_EXERCISE:_
All that is needed is the run of lines from the top of the entries to the line with "Click the Partner Institutions stat label", that line included, repeated exactly and free of pictures.

[INPUT FOR THIS TASK Boundary: Start]

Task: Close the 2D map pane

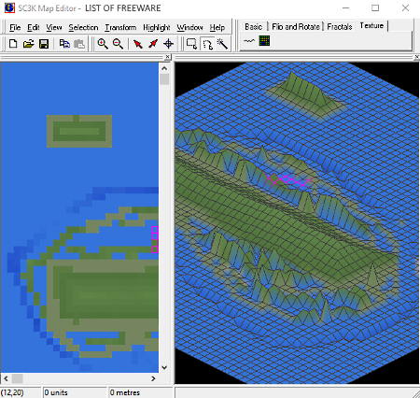Action: [167, 57]
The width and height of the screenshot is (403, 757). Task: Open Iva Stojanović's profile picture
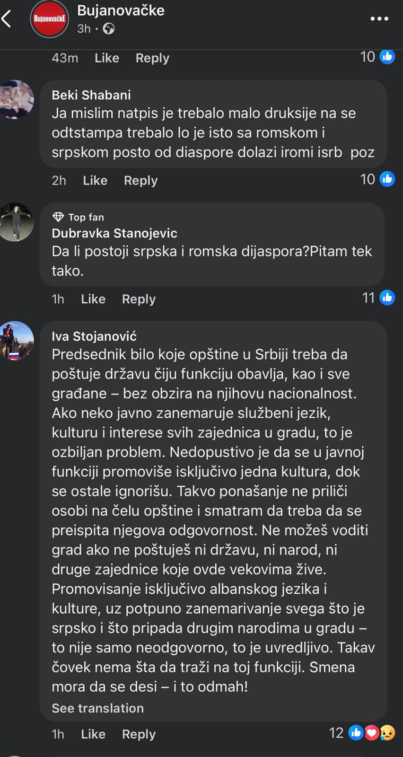coord(17,341)
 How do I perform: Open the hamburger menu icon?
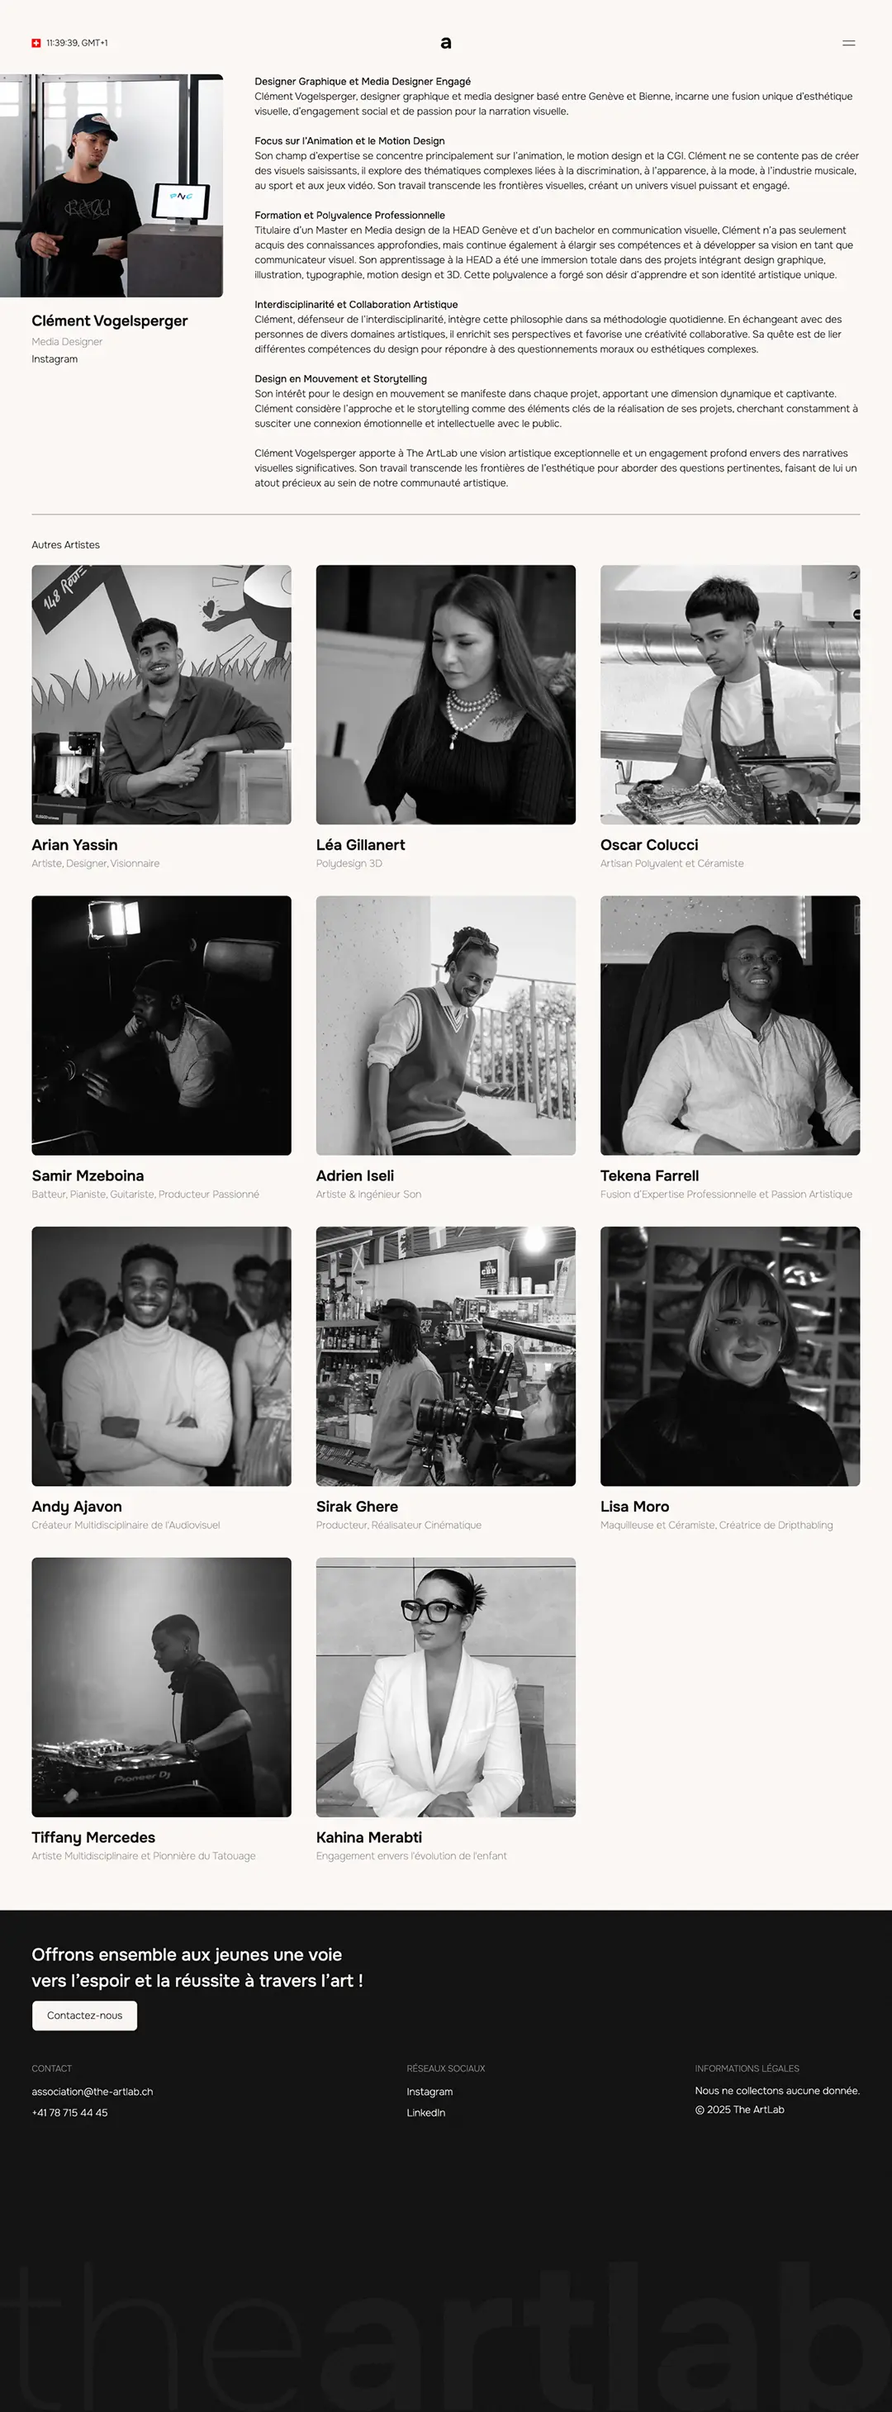click(x=848, y=43)
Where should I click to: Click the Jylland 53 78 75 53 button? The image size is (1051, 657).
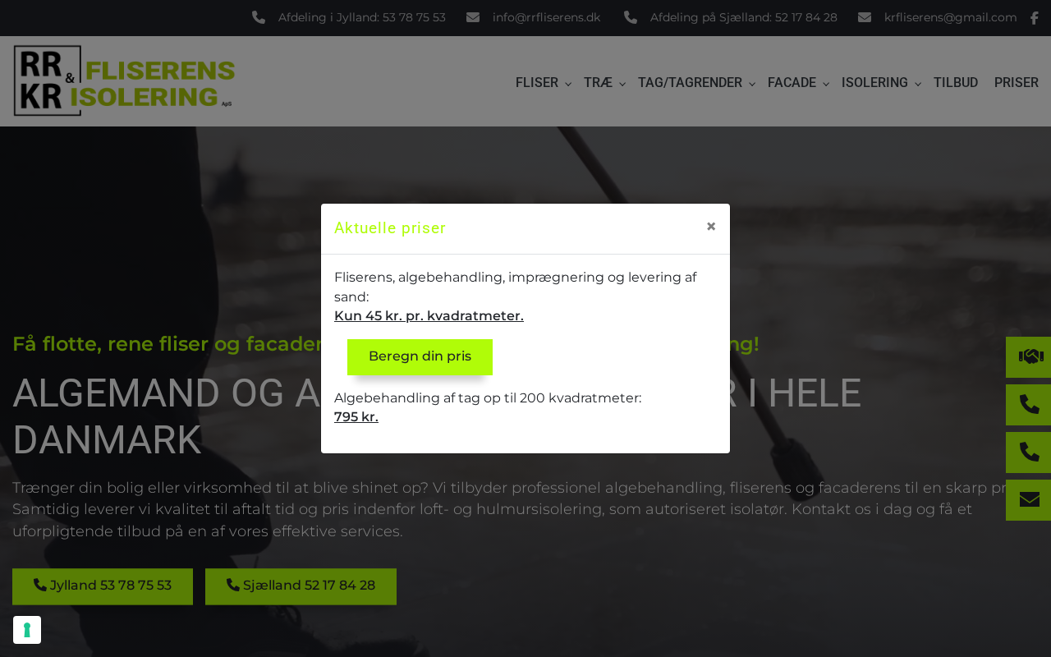click(x=103, y=586)
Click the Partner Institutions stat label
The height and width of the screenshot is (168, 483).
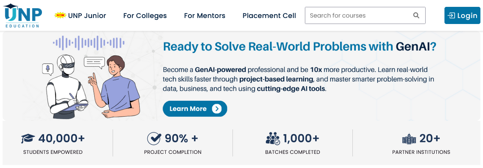[x=421, y=152]
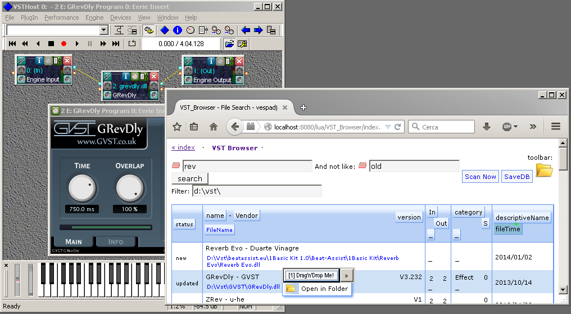The height and width of the screenshot is (314, 571).
Task: Click the red close icon on GRevDly node
Action: point(153,76)
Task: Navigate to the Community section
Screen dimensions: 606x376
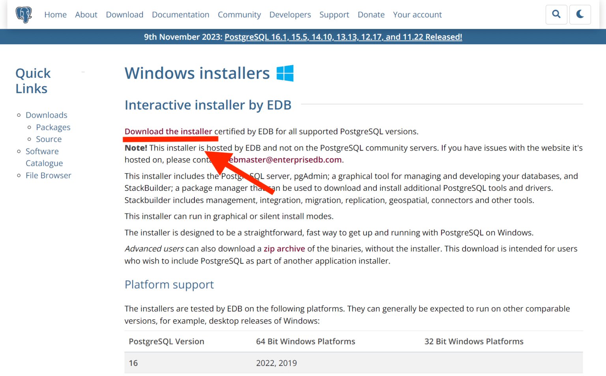Action: (239, 15)
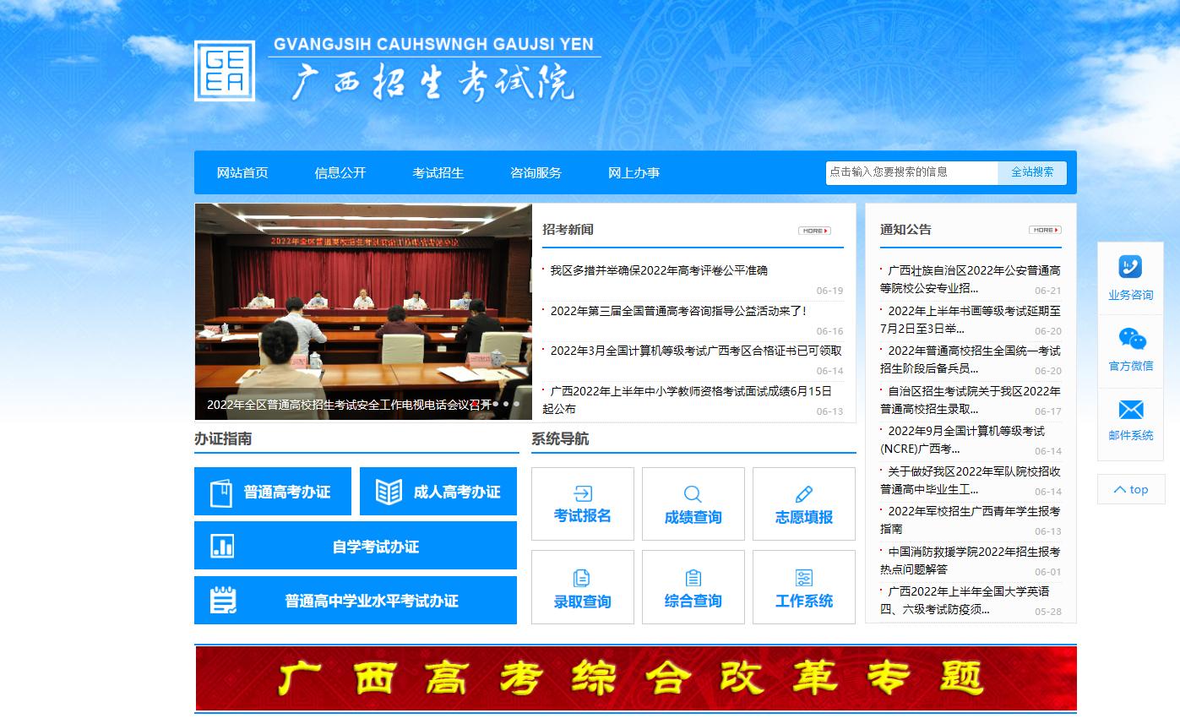
Task: Select the 考试报名 (exam registration) icon
Action: (582, 504)
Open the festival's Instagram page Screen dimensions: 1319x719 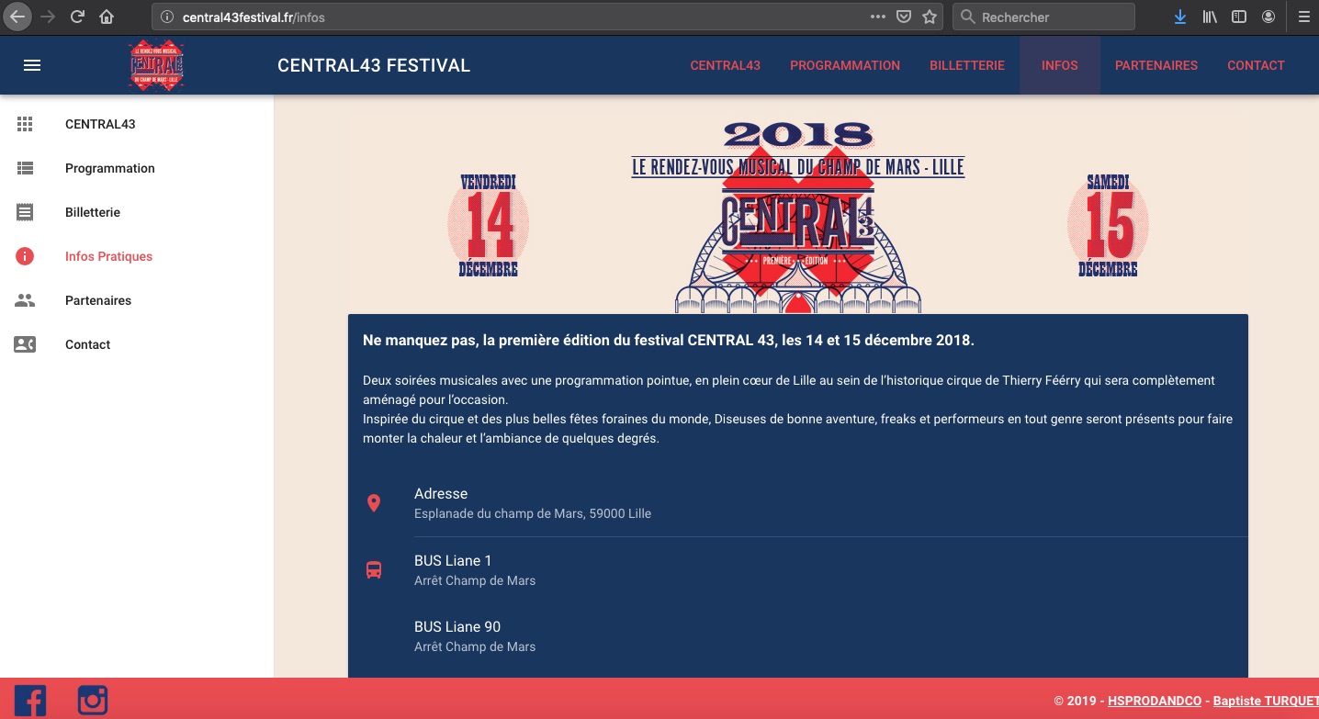click(93, 700)
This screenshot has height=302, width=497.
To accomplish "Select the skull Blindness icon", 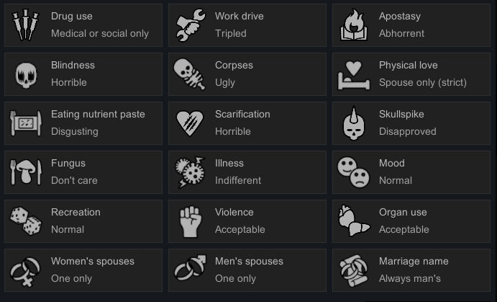I will point(26,74).
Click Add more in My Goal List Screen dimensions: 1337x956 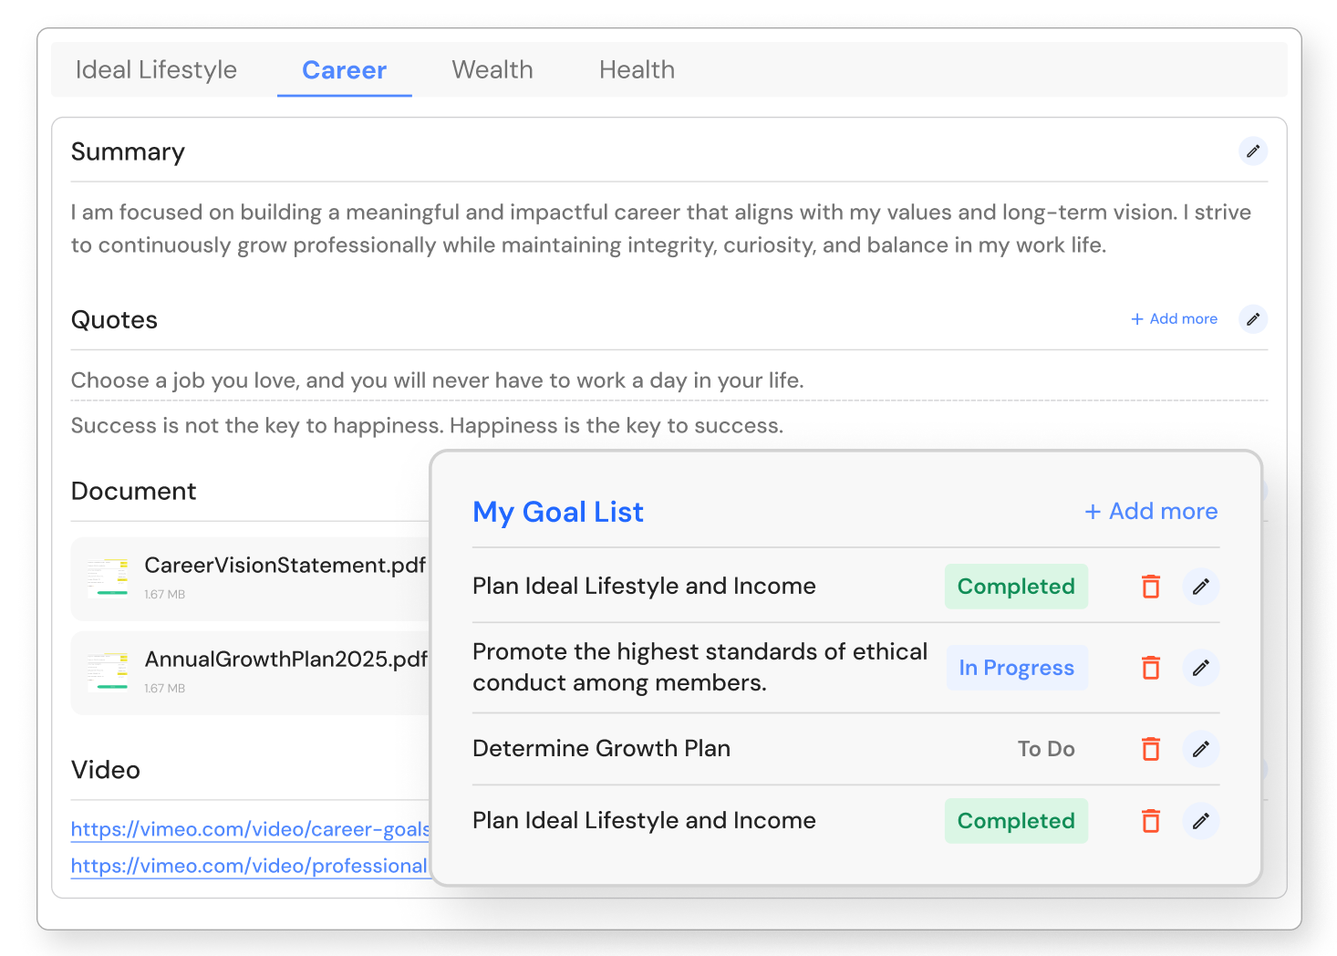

[INPUT FOR THIS TASK Boundary: End]

_ANSWER TO THE EXERCISE:_
Task: Close the 2D map pane

Action: [167, 57]
The width and height of the screenshot is (403, 757). Task: Open Iva Stojanović's profile picture
coord(17,341)
 How do I perform: Open the hamburger menu icon?
click(x=848, y=43)
Where should I click to: Click the Jylland 53 78 75 53 button? The image size is (1051, 657).
click(x=103, y=586)
Click the Partner Institutions stat label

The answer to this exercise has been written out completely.